● **EXTRACTED TEXT**

Segment Open

Technicians working at the Majnoon oil field in Basra, Iraq. (Reuters)
Technicians working at the Majnoon oil field in Basra, Iraq. (Reuters)

Iraq is hoping to ship up to 250,000 barrels of oil per day to a port in Türkiye via a rehabilitated pipeline, its oil minister said, after the US-Israeli war on Iran cut off its main export route.

The amount would be just a fraction of the roughly 3.5 million barrels per day (bpd) that Iraq exported before the conflict, mostly through its southern Basra port and the Strait of Hormuz, where traffic has been severely disrupted by the war.

Authorities want to restore an old pipeline -- out of service for years -- that links the northern Kirkuk oil fields to the Turkish port of Ceyhan, where the oil could be shipped onwards to international buyers.

Oil Minister Hayan Abdel Ghani said late Sunday that the pipeline's rehabilitation is "complete, but there is a 100-kilometer section that needs to be inspected".

Teams will "conduct a hydrostatic test, which is the final phase of the pipeline's rehabilitation", hopefully "within a week", Ghani added, citing an export target of roughly 250,000 bpd.

The pipeline was damaged by the ISIS group in 2014.

Its use, however, requires "contact with the Turkish side and an agreement on logistical and technical issues", said oil expert Assem Jihad.

Segment Closed

● **DATASET ENTRIES**
Segment Open

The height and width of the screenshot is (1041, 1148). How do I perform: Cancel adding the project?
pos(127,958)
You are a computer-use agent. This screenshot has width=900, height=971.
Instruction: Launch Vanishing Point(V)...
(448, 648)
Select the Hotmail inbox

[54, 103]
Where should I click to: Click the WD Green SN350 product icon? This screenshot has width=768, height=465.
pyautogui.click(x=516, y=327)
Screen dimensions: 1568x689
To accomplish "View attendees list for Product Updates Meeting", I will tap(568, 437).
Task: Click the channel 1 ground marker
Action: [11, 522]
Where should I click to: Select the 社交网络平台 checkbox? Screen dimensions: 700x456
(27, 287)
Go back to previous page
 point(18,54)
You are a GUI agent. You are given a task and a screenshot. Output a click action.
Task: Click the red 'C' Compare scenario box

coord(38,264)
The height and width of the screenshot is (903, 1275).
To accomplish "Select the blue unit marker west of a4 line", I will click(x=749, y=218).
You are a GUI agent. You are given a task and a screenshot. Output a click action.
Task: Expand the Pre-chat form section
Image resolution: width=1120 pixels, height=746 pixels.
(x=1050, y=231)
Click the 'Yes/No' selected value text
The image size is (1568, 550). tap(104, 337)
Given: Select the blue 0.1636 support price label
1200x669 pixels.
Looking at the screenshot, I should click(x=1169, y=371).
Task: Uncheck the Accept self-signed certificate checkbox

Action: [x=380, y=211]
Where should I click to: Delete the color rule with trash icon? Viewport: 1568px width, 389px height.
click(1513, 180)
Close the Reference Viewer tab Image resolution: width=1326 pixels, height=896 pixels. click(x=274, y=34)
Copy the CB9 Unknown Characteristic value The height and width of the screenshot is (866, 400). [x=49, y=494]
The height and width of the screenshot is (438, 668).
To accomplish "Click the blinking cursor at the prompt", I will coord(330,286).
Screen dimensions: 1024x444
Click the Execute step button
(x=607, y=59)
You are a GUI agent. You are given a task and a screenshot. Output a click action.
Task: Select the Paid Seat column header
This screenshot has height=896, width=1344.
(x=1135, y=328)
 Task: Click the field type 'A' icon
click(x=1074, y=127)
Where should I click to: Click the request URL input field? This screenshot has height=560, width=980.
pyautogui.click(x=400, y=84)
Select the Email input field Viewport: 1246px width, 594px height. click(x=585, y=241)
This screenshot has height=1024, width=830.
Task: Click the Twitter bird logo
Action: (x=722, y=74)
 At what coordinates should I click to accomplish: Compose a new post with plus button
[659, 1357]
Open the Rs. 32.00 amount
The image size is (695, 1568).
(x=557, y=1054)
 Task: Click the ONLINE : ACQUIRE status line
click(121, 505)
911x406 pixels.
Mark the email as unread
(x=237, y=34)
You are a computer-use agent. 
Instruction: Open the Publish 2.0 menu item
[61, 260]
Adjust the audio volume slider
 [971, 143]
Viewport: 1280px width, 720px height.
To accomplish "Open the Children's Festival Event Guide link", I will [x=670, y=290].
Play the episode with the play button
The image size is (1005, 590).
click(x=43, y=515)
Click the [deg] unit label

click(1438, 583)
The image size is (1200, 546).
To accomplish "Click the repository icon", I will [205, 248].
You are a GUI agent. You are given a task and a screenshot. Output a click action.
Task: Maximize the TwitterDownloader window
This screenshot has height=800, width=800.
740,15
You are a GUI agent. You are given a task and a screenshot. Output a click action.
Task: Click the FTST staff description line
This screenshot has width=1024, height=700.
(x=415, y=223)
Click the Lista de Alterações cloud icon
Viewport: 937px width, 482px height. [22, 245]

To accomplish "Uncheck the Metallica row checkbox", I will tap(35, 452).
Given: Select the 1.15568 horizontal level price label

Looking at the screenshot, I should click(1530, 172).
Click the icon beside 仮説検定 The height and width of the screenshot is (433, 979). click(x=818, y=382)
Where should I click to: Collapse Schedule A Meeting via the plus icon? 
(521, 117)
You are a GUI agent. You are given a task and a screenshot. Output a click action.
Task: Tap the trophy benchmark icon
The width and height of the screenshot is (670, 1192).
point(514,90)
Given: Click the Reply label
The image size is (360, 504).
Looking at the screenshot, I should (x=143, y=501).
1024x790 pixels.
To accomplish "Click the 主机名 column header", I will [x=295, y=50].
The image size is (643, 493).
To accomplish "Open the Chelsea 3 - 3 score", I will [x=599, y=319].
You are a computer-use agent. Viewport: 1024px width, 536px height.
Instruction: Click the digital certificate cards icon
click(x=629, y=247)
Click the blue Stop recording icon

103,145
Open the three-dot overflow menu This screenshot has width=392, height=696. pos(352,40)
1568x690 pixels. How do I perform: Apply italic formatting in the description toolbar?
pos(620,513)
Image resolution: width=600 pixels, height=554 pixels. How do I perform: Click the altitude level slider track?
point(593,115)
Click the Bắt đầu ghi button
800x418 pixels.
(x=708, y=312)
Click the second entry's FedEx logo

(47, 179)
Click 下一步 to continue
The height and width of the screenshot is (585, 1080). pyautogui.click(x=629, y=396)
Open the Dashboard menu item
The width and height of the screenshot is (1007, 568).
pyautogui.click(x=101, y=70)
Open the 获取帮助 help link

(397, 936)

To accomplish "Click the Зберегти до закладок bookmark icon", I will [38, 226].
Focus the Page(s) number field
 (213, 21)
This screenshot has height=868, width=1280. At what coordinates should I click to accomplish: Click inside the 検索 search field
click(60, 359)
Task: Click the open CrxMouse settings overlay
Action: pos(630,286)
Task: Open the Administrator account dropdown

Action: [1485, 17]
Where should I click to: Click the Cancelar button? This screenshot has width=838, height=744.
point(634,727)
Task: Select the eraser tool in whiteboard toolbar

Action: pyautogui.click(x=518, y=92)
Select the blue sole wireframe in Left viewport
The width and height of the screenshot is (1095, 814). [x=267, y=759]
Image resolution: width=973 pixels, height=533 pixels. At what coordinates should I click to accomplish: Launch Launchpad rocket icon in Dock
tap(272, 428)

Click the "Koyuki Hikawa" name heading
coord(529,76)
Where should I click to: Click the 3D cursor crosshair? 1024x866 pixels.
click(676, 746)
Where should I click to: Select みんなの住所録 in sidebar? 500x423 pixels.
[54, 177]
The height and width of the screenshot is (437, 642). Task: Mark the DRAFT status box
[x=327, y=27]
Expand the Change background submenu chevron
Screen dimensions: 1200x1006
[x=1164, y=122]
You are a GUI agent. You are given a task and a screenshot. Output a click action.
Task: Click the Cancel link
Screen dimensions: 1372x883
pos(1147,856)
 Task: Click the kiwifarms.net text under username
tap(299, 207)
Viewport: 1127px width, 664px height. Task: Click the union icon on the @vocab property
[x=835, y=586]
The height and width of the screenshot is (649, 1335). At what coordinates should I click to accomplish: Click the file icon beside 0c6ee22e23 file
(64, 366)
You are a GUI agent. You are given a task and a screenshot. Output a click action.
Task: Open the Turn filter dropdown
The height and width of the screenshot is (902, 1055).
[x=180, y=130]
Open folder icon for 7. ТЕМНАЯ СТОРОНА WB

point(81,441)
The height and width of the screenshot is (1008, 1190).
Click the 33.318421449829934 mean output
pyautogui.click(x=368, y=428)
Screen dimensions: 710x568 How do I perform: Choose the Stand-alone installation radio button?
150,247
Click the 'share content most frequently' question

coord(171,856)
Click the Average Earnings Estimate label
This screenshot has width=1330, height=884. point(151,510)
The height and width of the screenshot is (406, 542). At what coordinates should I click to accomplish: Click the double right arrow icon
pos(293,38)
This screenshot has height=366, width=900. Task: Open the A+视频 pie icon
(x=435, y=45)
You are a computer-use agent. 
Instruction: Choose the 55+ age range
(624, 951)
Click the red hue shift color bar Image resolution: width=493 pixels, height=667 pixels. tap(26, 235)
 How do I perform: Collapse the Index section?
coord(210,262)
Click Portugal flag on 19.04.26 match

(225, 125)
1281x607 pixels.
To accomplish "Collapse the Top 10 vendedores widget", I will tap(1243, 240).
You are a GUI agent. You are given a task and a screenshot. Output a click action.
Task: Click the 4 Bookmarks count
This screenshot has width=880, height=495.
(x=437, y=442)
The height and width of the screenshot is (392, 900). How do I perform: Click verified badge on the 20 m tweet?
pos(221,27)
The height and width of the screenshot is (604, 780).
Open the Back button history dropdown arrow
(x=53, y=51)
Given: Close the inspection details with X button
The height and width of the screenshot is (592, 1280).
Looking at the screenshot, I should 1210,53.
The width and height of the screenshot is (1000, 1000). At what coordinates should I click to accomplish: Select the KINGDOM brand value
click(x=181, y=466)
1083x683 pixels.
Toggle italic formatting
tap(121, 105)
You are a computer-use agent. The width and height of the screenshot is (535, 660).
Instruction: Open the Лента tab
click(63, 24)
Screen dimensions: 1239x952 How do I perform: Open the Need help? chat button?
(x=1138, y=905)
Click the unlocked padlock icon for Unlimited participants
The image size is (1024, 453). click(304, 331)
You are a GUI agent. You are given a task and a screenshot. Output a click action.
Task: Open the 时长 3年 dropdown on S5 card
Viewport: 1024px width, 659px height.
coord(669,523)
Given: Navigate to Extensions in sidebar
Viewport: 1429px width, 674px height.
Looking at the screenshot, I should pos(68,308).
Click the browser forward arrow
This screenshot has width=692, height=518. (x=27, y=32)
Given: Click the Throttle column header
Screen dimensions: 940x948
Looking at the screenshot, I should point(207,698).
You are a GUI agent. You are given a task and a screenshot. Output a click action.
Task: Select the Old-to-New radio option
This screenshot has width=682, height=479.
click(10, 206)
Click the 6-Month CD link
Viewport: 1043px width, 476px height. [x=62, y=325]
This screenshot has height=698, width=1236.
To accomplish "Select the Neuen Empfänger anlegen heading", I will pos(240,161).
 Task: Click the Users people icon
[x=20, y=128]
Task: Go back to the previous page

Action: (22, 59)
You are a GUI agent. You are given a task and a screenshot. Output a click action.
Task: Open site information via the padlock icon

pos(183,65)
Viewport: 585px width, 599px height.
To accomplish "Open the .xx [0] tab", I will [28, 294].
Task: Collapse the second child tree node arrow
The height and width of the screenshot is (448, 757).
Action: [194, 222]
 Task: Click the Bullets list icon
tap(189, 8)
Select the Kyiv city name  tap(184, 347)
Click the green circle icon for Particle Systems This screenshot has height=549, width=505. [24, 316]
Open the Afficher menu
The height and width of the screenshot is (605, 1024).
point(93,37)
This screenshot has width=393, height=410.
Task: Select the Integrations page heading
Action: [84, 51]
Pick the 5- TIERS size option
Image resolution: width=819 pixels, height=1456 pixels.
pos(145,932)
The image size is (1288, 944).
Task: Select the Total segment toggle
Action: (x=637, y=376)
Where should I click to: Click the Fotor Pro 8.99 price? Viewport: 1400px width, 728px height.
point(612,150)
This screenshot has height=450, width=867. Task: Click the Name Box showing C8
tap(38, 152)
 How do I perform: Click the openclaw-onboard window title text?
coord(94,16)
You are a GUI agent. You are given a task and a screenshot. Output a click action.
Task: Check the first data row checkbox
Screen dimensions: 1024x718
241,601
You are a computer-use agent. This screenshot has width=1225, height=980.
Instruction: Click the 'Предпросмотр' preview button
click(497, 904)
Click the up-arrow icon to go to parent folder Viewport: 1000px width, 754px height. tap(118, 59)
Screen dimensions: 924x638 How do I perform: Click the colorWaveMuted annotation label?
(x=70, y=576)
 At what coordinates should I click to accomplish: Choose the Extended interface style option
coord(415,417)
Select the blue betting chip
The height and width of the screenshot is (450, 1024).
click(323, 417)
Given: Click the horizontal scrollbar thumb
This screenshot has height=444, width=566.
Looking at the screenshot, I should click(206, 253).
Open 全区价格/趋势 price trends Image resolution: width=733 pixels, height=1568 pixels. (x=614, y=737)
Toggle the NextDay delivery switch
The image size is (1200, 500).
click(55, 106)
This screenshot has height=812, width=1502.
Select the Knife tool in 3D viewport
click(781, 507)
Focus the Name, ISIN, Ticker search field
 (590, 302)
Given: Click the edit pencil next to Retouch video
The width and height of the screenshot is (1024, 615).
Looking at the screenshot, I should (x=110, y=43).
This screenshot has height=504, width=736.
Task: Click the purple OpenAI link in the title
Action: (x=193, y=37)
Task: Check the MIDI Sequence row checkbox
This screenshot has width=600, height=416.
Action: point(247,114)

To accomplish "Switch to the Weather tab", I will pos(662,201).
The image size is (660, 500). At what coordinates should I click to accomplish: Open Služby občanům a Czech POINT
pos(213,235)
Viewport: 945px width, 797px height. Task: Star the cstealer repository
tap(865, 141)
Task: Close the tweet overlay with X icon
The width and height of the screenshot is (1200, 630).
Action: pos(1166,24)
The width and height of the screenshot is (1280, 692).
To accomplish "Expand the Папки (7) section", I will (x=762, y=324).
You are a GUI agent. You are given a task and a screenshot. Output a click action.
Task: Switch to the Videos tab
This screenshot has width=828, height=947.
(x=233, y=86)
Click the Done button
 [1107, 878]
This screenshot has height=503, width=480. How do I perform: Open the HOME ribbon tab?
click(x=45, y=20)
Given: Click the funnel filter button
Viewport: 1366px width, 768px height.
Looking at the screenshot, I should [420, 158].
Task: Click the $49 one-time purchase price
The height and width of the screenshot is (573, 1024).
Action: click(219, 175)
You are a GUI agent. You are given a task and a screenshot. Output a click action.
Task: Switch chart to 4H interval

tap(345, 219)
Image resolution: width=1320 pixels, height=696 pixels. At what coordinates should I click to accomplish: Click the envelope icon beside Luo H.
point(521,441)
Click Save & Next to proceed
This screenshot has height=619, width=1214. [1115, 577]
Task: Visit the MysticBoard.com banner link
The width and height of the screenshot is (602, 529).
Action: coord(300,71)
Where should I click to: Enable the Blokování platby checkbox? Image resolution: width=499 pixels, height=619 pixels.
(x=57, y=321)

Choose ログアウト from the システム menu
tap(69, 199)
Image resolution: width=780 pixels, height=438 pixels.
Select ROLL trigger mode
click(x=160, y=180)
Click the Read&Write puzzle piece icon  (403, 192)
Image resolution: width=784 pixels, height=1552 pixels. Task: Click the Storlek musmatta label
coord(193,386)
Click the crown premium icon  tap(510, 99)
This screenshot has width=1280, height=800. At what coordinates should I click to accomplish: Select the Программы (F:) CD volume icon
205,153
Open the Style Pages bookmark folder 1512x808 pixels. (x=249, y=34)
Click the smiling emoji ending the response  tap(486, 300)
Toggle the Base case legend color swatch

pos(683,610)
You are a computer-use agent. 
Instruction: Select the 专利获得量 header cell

Segment Closed

● **PROBLEMS AND TASKS**
1: In the Iraq oil export article, who damaged the Kirkuk-to-Ceyhan pipeline in 2014?
2: Give back the part of the Iraq oil export article from "Oil Minister Hayan" to "roughly 250,000 bpd.", word for word.
The records aren't needed for anything here.

● **ANSWERS TO THIS EXERCISE**
1: The ISIS group.

2:
Oil Minister Hayan Abdel Ghani said late Sunday that the pipeline's rehabilitation is "complete, but there is a 100-kilometer section that needs to be inspected".

Teams will "conduct a hydrostatic test, which is the final phase of the pipeline's rehabilitation", hopefully "within a week", Ghani added, citing an export target of roughly 250,000 bpd.